Entretanto, de acordo com dados da Amnistia Internacional, os tribunais negaram fiança em 129 casos de segurança nacional, ou 89% dos casos em que indivíduos foram acusados.
Entre os 129 casos em que a fiança foi negada, a duração média da detenção foi de 328 dias. Cinquenta e dois casos (40,3%) envolveram detenções com duração de um ano ou mais antes do julgamento ou de uma confissão de culpa.
“Em cinco anos, a Lei de Segurança Nacional transformou Hong Kong de uma cidade de tolerância e debate aberto numa cidade de repressão e autocensura. A nossa análise mostra que o quadro de segurança nacional de Hong Kong não é apenas uma violação flagrante das normas internacionais de direitos humanos no papel, mas que as autoridades o utilizam indevidamente para perseguir vozes da oposição e fomentar um ambiente de medo”, afirmou Sarah Brooks.
Para a diretora da Amnistia Internacional para a China, “esta investigação demonstra que a grande maioria das pessoas acusadas de crimes contra a segurança nacional agiu inteiramente dentro dos seus direitos. Entretanto, os procuradores continuaram a instaurar processos ao abrigo desta arquitetura de segurança nacional falha e recorreram das raras absolvições concedidas pelos tribunais. Outros governos devem dar um passo em frente e usar a sua influência para pressionar urgentemente as autoridades de Hong Kong e da China a revogar a lei”.
“A grande maioria das pessoas acusadas de crimes contra a segurança nacional agiu inteiramente dentro dos seus direitos”
Sarah Brooks
“Entretanto, o governo de Hong Kong deve parar imediatamente de aplicar a legislação de segurança nacional. No mínimo, é preciso restabelecer a presunção de fiança em favor da libertação enquanto se aguarda julgamento. Ninguém deve ser obrigado a definhar na prisão simplesmente por exercer seu direito à liberdade de expressão”, concluiu.
Contexto
Desde a imposição da NSL em 30 de junho de 2020, o panorama dos direitos humanos em Hong Kong deteriorou-se a um ritmo alarmante. A sociedade civil foi efetivamente desmantelada, enquanto direitos de longa data — incluindo os direitos à liberdade de expressão, reunião pacífica e associação — foram severamente restringidos.

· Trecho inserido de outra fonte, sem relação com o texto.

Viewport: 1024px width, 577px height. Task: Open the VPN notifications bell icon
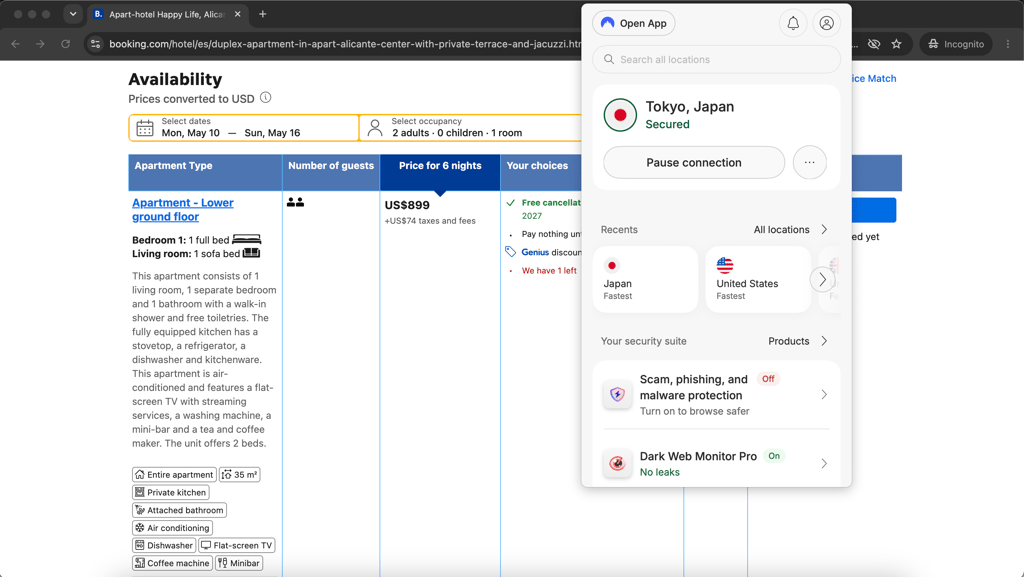tap(793, 23)
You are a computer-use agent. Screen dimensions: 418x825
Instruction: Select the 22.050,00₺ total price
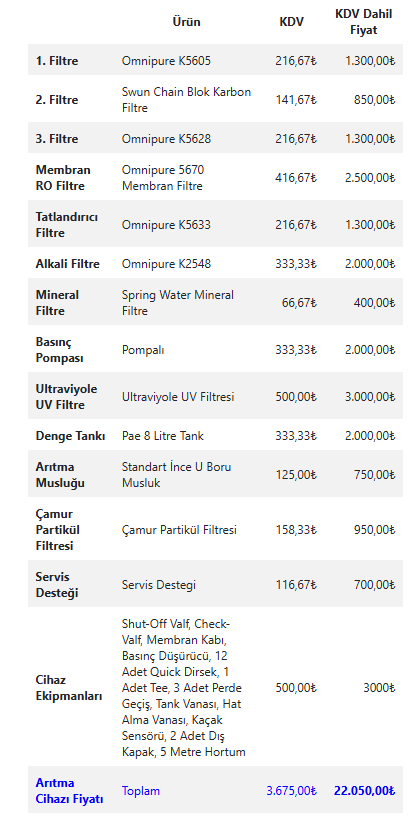pyautogui.click(x=364, y=791)
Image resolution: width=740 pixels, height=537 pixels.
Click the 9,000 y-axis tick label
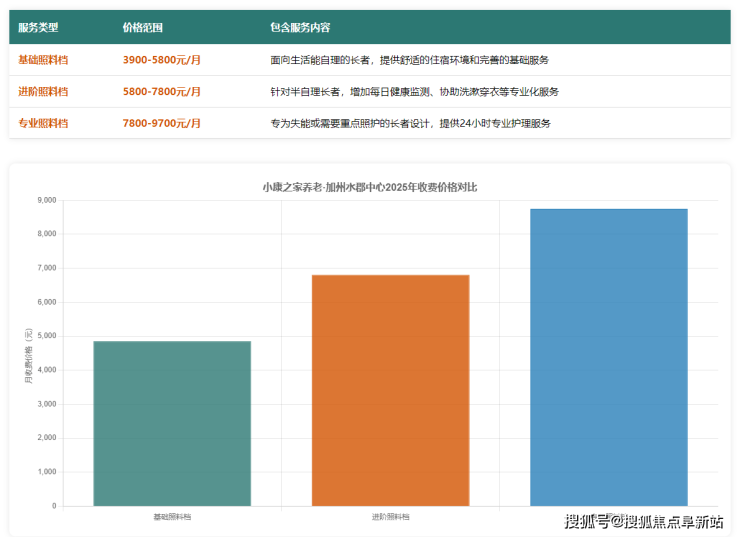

A análise da Amnistia Internacional abrangeu os casos de 255 pessoas que, entre 30 de junho de 2020 e 31 de maio de 2025, foram detidas e/ou acusadas de crimes ao abrigo da LSN; As partes 1 e 2 da Lei Penal da cidade, que definem o crime colonial de «sedição»; e a lei do artigo 23.º (também conhecida como Lei de Salvaguarda da Segurança Nacional), que substituiu as partes 1 e 2 da Lei Penal quando entrou em vigor em 23 de março de 2024.
A Amnistia Internacional enviou o seu briefing ao governo de Hong Kong, que rejeitou as conclusões como uma “distorção da realidade” e afirmou que a LSN “restabeleceu o gozo dos direitos e liberdades” em Hong Kong.